There is a saying that you can drown in water averaging 30 cm deep. The principle behind the saying is that an average, is simply that, and a water mass averaging 30 cm deep can at some places be 3 meters deep. If you find yourself in a situation where you can’t swim, the knowledge that the water depth only averages knee height, will have no value to you at all. Unfortunately, this is a common human error when it comes to the average growth on your investment, and could prove especially costly for those close to retirement or recently retired. Let me illustrate what I am trying to say by using an example. Below you will see the average annual return achieved by one of the best fund managers over a period of 20 years from 4/10/94 – 30/09/14 in a balanced fund.
The fund fact sheet shows an average return of 10.3% per annum over the last 10 years. This period includes the market crash of 2008. People will comfortably invest their long-term retirement savings in a fund with such return figures, especially considering that most quality fund managers had similar performance. Consider the table above, and notice that the difference in the average return between the first and second decade is nearly 3.5% per annum for the exact same fund. It is important to consider what the impact would be on your investments if your first 10 years of retirement experience similar returns to that in 1994 – 2004 compared to the more favourable returns between 2004 – 2014. The graph below will illustrate the difference:
In the above projection, I assumed the retired individual makes an income withdrawal of 6% per annum (gross) of his capital, escalating at 7% annually to keep up with inflation. Assuming this fund will achieve the same return over the next 30 years compared to the last 20 years (very dangerous assumption to begin with), we will see that the funds will last until age 90 before it is completely depleted. If his retirement years start off with a period achieving meagre returns (as in 1994-2004), his capital will be depleted 2 years earlier. If it was the other way around and he had the peak years first (like people who retired 5 years ago) his capital would probably last until age 93. The order in which growth phases occur (high-growth vs low-growth) makes a 6-year difference (or 72 pay-outs) in terms of how long the funds will last.
Am I implying that you should time the market and only invest in funds following a period of low growth? Not at all, but here are some aspects that you need to consider from the above.

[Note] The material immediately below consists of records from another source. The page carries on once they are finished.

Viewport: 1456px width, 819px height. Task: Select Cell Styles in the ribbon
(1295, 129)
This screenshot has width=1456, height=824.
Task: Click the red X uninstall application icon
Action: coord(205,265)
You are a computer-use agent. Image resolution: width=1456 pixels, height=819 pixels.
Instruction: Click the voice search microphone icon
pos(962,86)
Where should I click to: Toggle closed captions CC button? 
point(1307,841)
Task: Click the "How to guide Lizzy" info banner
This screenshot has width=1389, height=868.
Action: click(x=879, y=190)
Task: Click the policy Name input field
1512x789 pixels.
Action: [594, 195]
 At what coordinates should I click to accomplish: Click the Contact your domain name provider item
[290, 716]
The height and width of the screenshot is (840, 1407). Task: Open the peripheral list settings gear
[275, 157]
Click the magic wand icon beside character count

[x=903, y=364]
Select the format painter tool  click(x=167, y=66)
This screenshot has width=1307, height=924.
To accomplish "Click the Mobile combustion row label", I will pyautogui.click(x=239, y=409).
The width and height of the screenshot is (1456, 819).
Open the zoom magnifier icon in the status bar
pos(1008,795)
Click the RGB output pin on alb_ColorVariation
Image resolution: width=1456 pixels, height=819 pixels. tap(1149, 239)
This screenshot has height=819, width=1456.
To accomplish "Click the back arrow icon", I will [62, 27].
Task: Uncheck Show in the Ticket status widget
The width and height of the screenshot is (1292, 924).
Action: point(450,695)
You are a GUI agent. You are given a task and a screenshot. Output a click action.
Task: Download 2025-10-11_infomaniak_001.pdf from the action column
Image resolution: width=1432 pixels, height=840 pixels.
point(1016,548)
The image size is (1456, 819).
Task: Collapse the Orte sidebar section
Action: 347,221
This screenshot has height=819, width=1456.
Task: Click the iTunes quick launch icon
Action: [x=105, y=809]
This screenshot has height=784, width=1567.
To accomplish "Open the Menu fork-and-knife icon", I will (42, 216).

· Predictions are of no use to man or beast, but if someone holds a gun to my head insisting on a prediction of how the next term of growth on our investments would be like, considering similar funds like a balanced fund with 75% exposure to SA assets, I would have to say we are going to experience a lower growth period.
· If this was the case, it would be prudent to ignore the past 10 years’ performance on these types of funds and adjust your expectations to roughly 70% of those performances. Provided you incorporate these expectations into your planning, and your planning still adds up, it shouldn’t result in sleepless nights. If you are currently achieving long-term average growth of 10%, ensure that your capital will still achieve its goal if it only grows with 7% per annum.
· Diversification and sensible asset-allocation is going to be more important than ever. It is very important to avoid expensive assets, but still have enough growth assets in your portfolio to outperform inflation in the long run.
· If you barely have enough funds to retire, and your portfolio mainly consist of shares, then you are playing a very dangerous game because performance on pure growth assets could be a lot weaker for longer than illustrated above. It can ruin your retirement planning if the markets would fall shortly after your retirement date and you need to survive on those funds. Remember, you can’t fix your shortfall before retirement with higher than normal returns (and per implication higher risk).
· Dismiss any idea of ‘timing the market’. Only on very few occasions does a strategy of timing the market fit into an individual’s personal financial planning. If you are a balanced investor, your portfolio would relatively withstand dramatic market collapses relatively well, where if you are an aggressive investor you should have time on your side to rectify the collapse (even if it was a big one).
· Be very careful to change your strategy after retirement on a reaction to the market. Too many people changed their strategy during or after the 2008 crash to a more conservative portfolio. This had a huge impact on the long-term outcome, since it exaggerated a sluggish recovery instead of simply leaving the asset allocation unchanged until it rectifies itself.
Although all possible care was taken in the drafting of this document, the factual correctness of the information contained herein cannot be guaranteed. This document does not constitute advice and anyone planning on taking any financial action based on this document, is strongly advised to first consult with their personal financial advisor. ProVérte Wealth & Risk Management is an authorised financial service provider with FSP no. 5966.